Power set of a list

Arjen Markus asked how to generate the set of subsets containing 1, 2, 3 ... elements. For example:

   {a b c d e}

will give rise to:

   {{a} {b} {c} {d} {e}}
   {{a b} {a c} {a d} {a e} {b c} {b d} {b e} {c d} {c e} {d e}}
   ...

It does not seem quite trivial.


Kevin Kenny replies:

It's not quite clear from your question whether you need the entire power set (the set of all subsets) - organized by size, or whether you simply want, for some k, to enumerate the elements of a given list taken k at a time.
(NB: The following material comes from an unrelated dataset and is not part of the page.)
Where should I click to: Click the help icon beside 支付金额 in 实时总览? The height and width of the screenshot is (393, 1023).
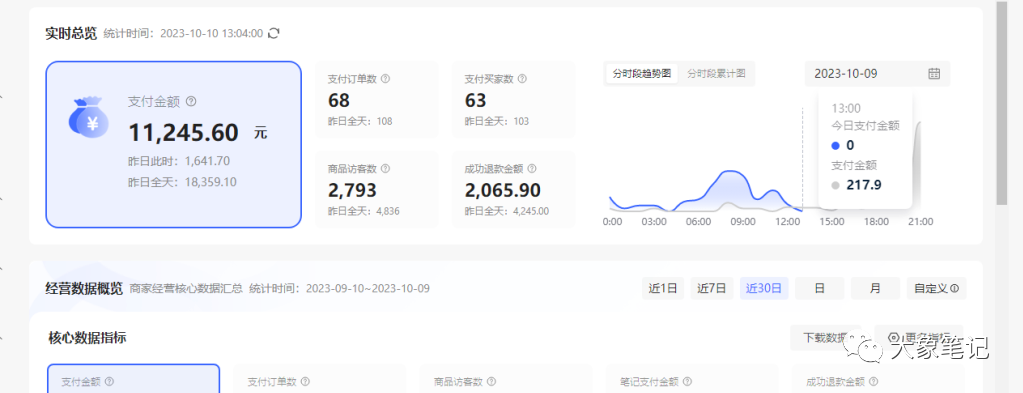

If you want the entire power set, you can enumerate it by counting up to 2**[llength list]:

 proc subsets { list } {
 
     # Check list size
 
     if { [llength $list] > 32 } {
         error "You don't really expect to list all 2**[llength $list] subsets, do you?"
     }
 
     # Calculate total number of subsets
 
     set n [expr { 1 << [llength $list] }]
 
     # Enumerate the subsets.  If the list is { a b c }, then element
     # 0 is the empty set, 1 is the set { a }, 2 is the set { b },
     # 3 is { a b }, 4 is { c }, 5 is { a c }, 6 is { b c }, and 7
     # is { a b c }.
 
     for { set i 0 } { $i < $n } { incr i } {
 
         set subset {}
 
         for { set j 0 } { $j < [llength $list] } { incr j } {
             if { $i & ( 1 << $j ) } {
                 lappend subset [lindex $list $j]
             }
         }
 
         # Markus asks for subsets to be sorted out by size.  Collate
         # them into arrays.
 
         lappend subsets([llength $subset]) $subset
 
     }
 
     set retval {}
     for { set k 0 } { $k <= [llength $list] } { incr k } {
         lappend retval $subsets($k)
     }
 
     return $retval
 }
 
 puts [join [subsets { a b c d }] \n]

Here's a shorter version:

 proc subsets {l} {
     set subsets [list [list]]
     foreach e $l {
         foreach subset $subsets {
             lappend subsets [lappend subset $e]
         }
     }
     return $subsets
 }

If you want to enumerate the combinations of the elements of $list taken $size at a time, then it is fairly trivial to enumerate them recursively:

 proc subsets2 { list size } {
     if { $size == 0 } {
         return [list [list]]
     }
     set retval {}
     for { set i 0 } { ($i + $size) <= [llength $list] } { incr i } {
         set firstElement [lindex $list $i]
         set remainingElements [lrange $list [expr { $i + 1 }] end]
         foreach subset [subsets2 $remainingElements [expr { $size - 1 }]] {
             lappend retval [linsert $subset 0 $firstElement]
         }
     }
     return $retval
 
 }
 
 for { set i 0 } { $i <= 4 } { incr i } {
     puts [subsets2 {a b c d} $i]
 }

There's also a neat iterative solution:

 proc subsets2b {l n} {
     set subsets [list [list]]
     set result [list]
     foreach e $l {
         foreach subset $subsets {
             lappend subset $e
             if {[llength $subset] == $n} {
                 lappend result $subset
             } else {
                 lappend subsets $subset
             }
         }
     }
     return $result
 }

Here's another recursive version that seems to be the fastest of the three algorithms (6 versus 24 versus 31 seconds for N=20, M=10).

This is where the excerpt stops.